One idea that I believe now will not make it into the sim is dual-core pipelined rendering.  Let me clarify what I mean by that.

As I have blogged before, object throughput is one of the hardest things to improve in X-Plane. That code has been tuned over and over, and it's getting to be like squeezing water from a rock. That's where dual-core pipelined rendering comes in.  The idea is pretty simple.  Normally, the way X-Plane draws the frame is this:
for each object
is it on screen?
if it is tell the video driver, hey go draw this OBJ
Now the decision about whether objects are on screen (culling) is actually heavily optimized with a quadtree, so it's not that expensive.  But still when we look at the loop, one core is spending all of its time both (1) deciding what is visible and (2) telling the video driver go draw the object.

So the idea of the pipelined render is to have one core decide what's on screen and then send that to another core that talks to the video driver.  Sort of a bucket-brigade for visible objects. The idea would be that instead of each frame taking the sum of the time to cull and draw, each frame should take whichever one is longer, and that's it.
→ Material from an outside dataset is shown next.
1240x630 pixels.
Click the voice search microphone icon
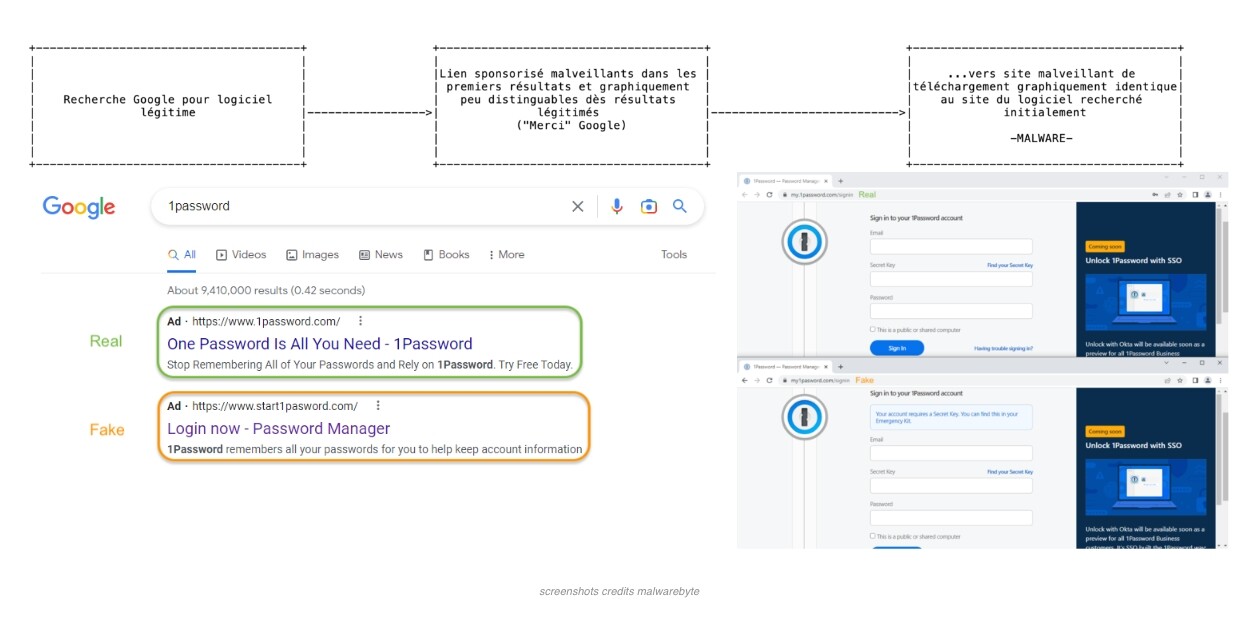pos(617,206)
The problem is: the idea doesn't actually work very well.  First, the math above is wrong: the time it takes to run is the time of the longer process plus the waiting time.  If you are at the end of a bucket brigade putting out the fire, you waste time waiting until that first bucket goes down the line.  In practice the real problem though is that on the kinds of machines that are powerful enough to be limited only by object count, the culling phase is really fast.  If it takes 1 ms to cull and 19 ms to draw, and we wait for 0.5 ms, the savings of this scheme is only 2.5%.
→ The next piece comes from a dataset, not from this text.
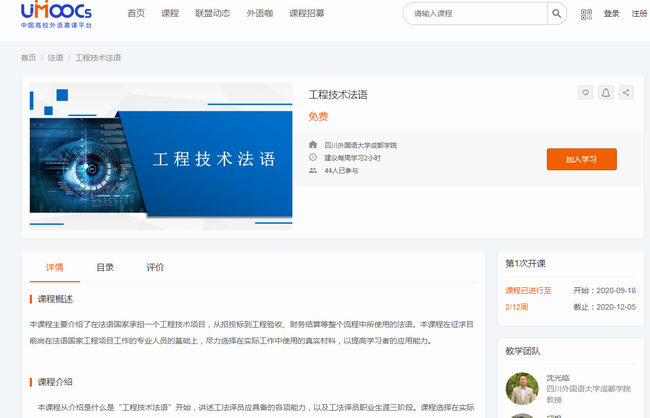Switch to the 评价 tab
The image size is (650, 418).
[x=155, y=267]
Now 2.5% is better than nothing, but there's another problem: this scheme assumes that we have two cores with nothing to do but draw.  This is true sometimes, but if you have a dual-core machine and you just flew over a DSF boundary, or there are heavy forests, or a lot of complex airports, or you have paged-texture orthophoto scenery, then that second core really isn't free some of the time, and at least some frames will pick up an extra delay: the delay waiting for the second core to finish the last thing it was doing (e.g. building one taxiway, or one forest stand) and be ready to help render.

And we lose do to one more problem: the actual cost of rendering goes up due to the overhead of having to make it work on two cores.  Nothing quite gloms up tight fast inlined code like making it thread-safe.

So in the end I suspect that this idea won't ever make it into the sim...the combination of little benefit, interference by normal multi-core processing, and slow-down to the code in all cases means it just doesn't quite perform the way we hoped.

I am still trying to use multiple cores as much as possible.  But I believe that the extra cores are better spent preparing scenery than trying to help with that main render.  (For example, having more cores to recompute the forest meshes more frequently lowers the total forest load on the first CPU, indirectly improving fps.)